Parenting

How A Text Chain Letter Reminded Me My Kid Is Still A Kid

by Amanda Magee
Updated: 
Originally Published: 
A little girl in a blue shirt in the woods playing reminding her mom she is still a kid

We bought our daughter an iPhone for her 10th birthday. She hadn’t yet experienced any demonstrable privileges, like a later bedtime or a large allowance that distinguished her as the oldest of our daughters. We thought it would be the perfect milestone of independence and responsibility. She could create her own playlists and mess around in Minecraft, but she could also walk home and meet her sisters as they got off their school bus.

I read up on privacy and safety online. I said no to Instagram and Facebook, but let her get photo editing apps. The biggest rules were: No buying apps without a discussion, and her Dad and I would be able to read her texts.

The phone didn’t transform her into a hunched over, surly tween. In fact, she cracked me up with her passion for the Tips feature. “Did you know you can swipe to take a picture without unlocking your phone? Or that you can swipe to answer a text?” She was so earnest about the technology and reverent about her passage to phone ownership, I was elated.

We had a hiccup with in-app purchases one Saturday. A $247 hiccup, to be exact. I’d read about kids racking up hundreds of dollars worth of iTunes purchases, but my naiveté led me to believe that an in-app purchase for a kids’ game would be 99 cents, not $49 in one click. We worked through it (thank you to Apple for giving us one get-out-of-jail-free card). I attributed the misstep to cockiness.

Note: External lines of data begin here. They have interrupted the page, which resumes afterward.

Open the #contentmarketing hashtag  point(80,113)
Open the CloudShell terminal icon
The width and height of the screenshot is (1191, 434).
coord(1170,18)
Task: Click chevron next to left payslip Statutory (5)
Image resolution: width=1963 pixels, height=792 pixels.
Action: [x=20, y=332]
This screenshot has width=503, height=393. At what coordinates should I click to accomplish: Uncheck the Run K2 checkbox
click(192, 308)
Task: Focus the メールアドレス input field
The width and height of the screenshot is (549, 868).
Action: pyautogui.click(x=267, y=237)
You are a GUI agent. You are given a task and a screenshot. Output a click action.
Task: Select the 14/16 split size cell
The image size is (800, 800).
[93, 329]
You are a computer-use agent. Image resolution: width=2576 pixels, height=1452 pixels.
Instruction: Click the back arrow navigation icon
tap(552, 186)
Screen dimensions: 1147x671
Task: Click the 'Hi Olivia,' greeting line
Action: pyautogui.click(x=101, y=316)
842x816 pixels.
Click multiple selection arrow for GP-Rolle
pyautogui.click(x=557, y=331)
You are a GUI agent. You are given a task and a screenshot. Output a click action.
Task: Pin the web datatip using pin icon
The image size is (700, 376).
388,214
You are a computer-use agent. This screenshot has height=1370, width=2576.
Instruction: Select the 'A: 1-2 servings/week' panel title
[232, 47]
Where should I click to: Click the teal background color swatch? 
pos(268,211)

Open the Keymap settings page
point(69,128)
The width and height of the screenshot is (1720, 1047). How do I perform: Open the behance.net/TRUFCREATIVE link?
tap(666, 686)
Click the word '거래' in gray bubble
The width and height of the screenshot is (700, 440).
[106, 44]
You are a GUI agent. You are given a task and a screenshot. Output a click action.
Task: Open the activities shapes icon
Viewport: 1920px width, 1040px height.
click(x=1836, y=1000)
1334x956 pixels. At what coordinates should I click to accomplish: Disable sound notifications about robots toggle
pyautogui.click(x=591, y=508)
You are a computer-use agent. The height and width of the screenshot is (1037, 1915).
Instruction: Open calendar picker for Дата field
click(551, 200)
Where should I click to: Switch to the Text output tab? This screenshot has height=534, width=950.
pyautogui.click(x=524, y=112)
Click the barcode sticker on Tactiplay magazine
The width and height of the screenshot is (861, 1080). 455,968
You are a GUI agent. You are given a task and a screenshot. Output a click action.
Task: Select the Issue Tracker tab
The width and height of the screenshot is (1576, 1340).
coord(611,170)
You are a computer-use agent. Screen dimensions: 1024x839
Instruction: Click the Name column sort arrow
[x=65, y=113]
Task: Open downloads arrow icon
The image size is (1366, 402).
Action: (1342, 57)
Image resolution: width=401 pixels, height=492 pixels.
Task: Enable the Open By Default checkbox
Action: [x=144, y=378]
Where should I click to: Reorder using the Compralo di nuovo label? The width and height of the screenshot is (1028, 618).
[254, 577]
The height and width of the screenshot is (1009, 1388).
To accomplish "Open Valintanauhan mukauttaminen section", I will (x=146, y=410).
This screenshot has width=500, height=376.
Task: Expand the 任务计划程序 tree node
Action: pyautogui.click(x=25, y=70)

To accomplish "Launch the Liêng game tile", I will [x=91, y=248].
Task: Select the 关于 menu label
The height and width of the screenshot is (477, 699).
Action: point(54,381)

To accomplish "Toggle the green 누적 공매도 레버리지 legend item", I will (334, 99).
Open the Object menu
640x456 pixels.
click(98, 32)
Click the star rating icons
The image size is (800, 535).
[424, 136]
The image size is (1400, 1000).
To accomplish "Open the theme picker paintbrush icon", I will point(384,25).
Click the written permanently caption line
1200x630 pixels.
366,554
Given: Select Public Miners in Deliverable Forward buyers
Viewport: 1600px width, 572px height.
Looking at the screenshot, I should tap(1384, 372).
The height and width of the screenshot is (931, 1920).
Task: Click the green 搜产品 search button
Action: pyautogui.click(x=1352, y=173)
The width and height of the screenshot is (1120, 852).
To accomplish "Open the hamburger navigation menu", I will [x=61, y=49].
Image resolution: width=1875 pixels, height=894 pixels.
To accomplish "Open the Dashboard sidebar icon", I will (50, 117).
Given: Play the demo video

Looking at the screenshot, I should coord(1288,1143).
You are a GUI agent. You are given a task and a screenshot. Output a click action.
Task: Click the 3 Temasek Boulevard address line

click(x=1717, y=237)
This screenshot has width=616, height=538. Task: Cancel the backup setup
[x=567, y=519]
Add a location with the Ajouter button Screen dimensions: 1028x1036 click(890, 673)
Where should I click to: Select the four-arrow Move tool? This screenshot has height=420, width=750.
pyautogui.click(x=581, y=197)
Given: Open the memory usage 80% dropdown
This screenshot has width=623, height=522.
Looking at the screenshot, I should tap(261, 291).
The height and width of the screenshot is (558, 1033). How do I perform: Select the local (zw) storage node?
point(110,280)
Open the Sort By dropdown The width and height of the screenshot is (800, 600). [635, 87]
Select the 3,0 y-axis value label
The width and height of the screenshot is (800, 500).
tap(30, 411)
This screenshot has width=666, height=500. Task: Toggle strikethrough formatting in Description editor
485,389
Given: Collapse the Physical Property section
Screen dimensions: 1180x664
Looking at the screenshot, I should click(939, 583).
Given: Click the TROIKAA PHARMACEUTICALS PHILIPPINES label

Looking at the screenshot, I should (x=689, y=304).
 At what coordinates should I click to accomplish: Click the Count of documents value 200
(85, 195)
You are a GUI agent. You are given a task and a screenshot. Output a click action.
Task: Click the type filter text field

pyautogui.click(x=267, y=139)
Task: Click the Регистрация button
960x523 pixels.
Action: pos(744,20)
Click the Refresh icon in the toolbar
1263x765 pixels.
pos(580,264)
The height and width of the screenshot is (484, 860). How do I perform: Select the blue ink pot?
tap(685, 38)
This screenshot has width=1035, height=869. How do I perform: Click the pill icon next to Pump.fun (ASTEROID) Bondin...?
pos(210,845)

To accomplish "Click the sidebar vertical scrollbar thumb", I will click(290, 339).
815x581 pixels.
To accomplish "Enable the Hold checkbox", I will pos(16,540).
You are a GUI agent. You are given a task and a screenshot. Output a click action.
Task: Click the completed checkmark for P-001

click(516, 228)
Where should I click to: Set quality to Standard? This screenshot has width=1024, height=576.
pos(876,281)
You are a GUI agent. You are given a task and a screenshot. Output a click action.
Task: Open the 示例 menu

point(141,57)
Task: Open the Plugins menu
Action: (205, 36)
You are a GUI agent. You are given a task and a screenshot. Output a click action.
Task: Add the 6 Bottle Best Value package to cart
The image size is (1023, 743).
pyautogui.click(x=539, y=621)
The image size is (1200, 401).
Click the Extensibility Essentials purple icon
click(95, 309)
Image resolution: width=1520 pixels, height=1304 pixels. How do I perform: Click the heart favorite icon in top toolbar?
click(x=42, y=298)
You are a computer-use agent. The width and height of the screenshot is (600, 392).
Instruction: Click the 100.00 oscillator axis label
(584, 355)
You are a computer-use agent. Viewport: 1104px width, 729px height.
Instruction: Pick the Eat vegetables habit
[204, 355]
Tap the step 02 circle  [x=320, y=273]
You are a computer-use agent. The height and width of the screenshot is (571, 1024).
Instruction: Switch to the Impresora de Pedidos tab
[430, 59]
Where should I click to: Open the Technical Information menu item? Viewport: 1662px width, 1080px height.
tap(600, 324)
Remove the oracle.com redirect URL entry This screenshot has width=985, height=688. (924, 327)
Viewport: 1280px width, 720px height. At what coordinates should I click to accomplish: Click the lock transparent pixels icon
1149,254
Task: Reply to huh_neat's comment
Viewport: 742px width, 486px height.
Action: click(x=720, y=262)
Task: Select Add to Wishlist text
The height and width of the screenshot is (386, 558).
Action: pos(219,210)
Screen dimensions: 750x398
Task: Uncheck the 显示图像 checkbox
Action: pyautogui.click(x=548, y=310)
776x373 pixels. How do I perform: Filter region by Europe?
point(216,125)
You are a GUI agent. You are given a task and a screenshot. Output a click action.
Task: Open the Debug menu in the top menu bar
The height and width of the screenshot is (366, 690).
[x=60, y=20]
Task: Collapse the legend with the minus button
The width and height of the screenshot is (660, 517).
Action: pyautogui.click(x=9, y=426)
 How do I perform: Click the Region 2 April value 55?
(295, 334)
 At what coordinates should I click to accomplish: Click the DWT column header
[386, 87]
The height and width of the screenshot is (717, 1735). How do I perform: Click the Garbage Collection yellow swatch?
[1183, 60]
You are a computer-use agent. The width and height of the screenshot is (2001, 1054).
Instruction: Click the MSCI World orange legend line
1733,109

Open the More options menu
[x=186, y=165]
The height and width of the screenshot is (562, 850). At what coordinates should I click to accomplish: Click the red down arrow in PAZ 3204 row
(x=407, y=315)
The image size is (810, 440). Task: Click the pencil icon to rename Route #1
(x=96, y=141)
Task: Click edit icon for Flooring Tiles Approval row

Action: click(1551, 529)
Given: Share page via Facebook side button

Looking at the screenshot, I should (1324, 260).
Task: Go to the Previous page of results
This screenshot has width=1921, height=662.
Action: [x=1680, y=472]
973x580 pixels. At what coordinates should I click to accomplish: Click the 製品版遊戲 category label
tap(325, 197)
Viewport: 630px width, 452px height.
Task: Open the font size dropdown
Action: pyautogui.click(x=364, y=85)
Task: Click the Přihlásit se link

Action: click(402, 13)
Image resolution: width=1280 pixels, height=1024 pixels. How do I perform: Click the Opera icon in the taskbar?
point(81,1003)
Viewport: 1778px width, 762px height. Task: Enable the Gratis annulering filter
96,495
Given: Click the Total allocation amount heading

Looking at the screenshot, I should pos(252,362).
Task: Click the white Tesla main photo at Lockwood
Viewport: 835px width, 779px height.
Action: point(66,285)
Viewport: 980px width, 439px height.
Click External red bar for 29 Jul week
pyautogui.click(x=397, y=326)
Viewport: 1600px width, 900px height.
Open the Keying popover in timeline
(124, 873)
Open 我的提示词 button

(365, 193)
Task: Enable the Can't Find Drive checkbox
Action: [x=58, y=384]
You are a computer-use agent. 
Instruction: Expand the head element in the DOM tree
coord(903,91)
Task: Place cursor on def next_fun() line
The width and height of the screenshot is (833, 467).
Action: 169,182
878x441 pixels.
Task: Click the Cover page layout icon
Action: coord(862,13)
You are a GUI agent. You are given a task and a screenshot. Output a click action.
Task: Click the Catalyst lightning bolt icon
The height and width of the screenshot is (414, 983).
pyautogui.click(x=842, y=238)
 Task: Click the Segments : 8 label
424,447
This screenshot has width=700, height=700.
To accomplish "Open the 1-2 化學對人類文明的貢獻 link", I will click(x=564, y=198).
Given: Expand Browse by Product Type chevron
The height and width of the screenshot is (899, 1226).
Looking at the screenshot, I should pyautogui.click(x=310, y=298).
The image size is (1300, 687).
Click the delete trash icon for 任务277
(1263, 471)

As she sat with headphones on singing along to increasingly mature lyrics from Taylor Swift, I saw her blossoming into an almost sixth-grader. I was tempted to pine for the days of pigtails and “Me do it.” I shook my head. This is supposed to happen. I wanted to celebrate the young woman she was becoming.

I was at work one day when my phone began to vibrate on my desk. I scooped it up after seeing my daughter’s name. I’d barely gotten out a hello before she interrupted me in a breathy, panicked voice.

“Mom, I’m OK, I mean I’m not really OK, but I think I am.”

“Slow down, Briar. What’s happening?” I asked.

She rambled hysterically, “I have to tell you something, but I don’t want you to think that my friend is bad or mean.”

“OK, honey. Slow down, take a breath. Can you just tell me what’s happening?” I motioned with my arms, as if I could somehow stop the inevitable sensation of falling while she was in distress somewhere other than where I was.

“It’s a text, Mom.”

I exhaled. Oh, it’s just mean girls, I thought.

“It says if I don’t do what it says the bloody boy will come to my house at midnight and hide under my bed. Then he’ll kill me.”

It took me a few seconds to process that she was reading me a chain letter.

“Honey, that’s just not true. It’s a chain letter.”

“What’s that? How do you know? Mom, the whole school is talking about the bloody boy in the mirror and I…”

“Briar, it’s not true. Take a deep breath. This is just a trick, OK?” I told her I’d be there soon. I raced home, thinking about the intimacy of texting, the immediacy and penetration of personal space it has, that letters and phone calls don’t.

At home, I looked at her phone and saw a run-of-the-mill chain letter, the only exception being that—since I received chain letters—they’ve gone from “you’ll have a lifetime of sadness” to “I’ll wait under your bed and kill you.”

“Listen, this is a trick to freak you out, just like kids being mean at school are just trying to get a rise out of you.” I searched her face for some sign that she got it. What I saw was wide-eyed terror. As I talked her down, I talked myself down.

Technology has advanced, racy clothing hits the shelves in smaller sizes, music lyrics are more vulgar, but the bottom line is that kids are still kids. They get scared, they’re gullible, they overestimate their maturity.

“Briar, can I talk to you about this?” She had buried her nose in a book. She looked up at me, the same blue eyes that had looked at mine through a talk about menstruation and breast development.

“It’s OK that this scared you.” We let it hang there. She seemed uncertain. “This is why Dad and I will look at your texts. We can delete this now.” She whistled with a sharp intake of breath.

“No one will be under your bed, none of your friends will get hurt. I should have thought this through. I didn’t think about strangers adding you to group texts. I am so glad you called me.” Her shoulders loosened and her eyes locked on mine.

“You did the right thing,” I told her.

“I’m sorry I was scared,” she said.

“It’s OK. I know I wasn’t here when you got the text, but I am here now and we can always talk, OK?”

She gasped and threw herself into my arms. I kept my own gasp quiet. I hadn’t been trying to rush her to grow up, but I’d made assumptions about her ability to distinguish between trick and truth.

We didn’t answer that chain letter, but we did agree that I’d stick a little closer to slay the monsters under her bed for a while longer.